§ **What the task requires**
From the line bearing "Viewport: 640px width, 380px height." down to the final line of the records below, give every line again exactly and add nothing.

Records for processing Block Start

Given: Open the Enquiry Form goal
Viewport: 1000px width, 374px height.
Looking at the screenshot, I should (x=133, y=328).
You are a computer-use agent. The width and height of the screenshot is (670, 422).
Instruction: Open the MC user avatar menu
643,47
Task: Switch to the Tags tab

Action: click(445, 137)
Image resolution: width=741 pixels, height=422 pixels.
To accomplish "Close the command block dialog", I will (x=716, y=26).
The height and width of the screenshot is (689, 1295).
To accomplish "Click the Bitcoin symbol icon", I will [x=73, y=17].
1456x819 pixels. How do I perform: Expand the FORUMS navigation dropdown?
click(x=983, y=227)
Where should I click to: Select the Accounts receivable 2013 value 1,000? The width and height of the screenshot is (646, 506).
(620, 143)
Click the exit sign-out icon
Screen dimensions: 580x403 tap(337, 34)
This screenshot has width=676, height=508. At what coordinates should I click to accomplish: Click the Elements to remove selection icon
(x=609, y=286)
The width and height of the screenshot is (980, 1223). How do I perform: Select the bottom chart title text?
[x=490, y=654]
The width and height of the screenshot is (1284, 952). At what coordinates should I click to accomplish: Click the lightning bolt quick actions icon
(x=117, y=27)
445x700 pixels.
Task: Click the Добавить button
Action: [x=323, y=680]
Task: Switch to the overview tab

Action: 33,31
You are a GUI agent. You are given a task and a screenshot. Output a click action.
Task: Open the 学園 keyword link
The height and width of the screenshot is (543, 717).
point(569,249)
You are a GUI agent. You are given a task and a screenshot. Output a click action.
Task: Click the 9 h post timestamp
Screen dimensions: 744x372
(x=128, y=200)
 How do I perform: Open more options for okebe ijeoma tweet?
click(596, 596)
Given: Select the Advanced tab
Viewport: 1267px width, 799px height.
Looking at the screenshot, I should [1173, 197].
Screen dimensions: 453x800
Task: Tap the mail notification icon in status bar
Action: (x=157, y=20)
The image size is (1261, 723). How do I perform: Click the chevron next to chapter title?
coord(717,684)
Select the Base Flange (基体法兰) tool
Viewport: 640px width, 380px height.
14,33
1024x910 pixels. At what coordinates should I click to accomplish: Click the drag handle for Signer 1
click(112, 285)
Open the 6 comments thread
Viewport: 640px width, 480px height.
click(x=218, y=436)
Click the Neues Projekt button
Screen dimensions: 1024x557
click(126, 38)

Records for processing Block End

§ **Solution for this task**
Viewport: 640px width, 380px height.
14,33
1024x910 pixels. At what coordinates should I click to accomplish: Click the drag handle for Signer 1
click(112, 285)
Open the 6 comments thread
Viewport: 640px width, 480px height.
click(x=218, y=436)
Click the Neues Projekt button
Screen dimensions: 1024x557
click(126, 38)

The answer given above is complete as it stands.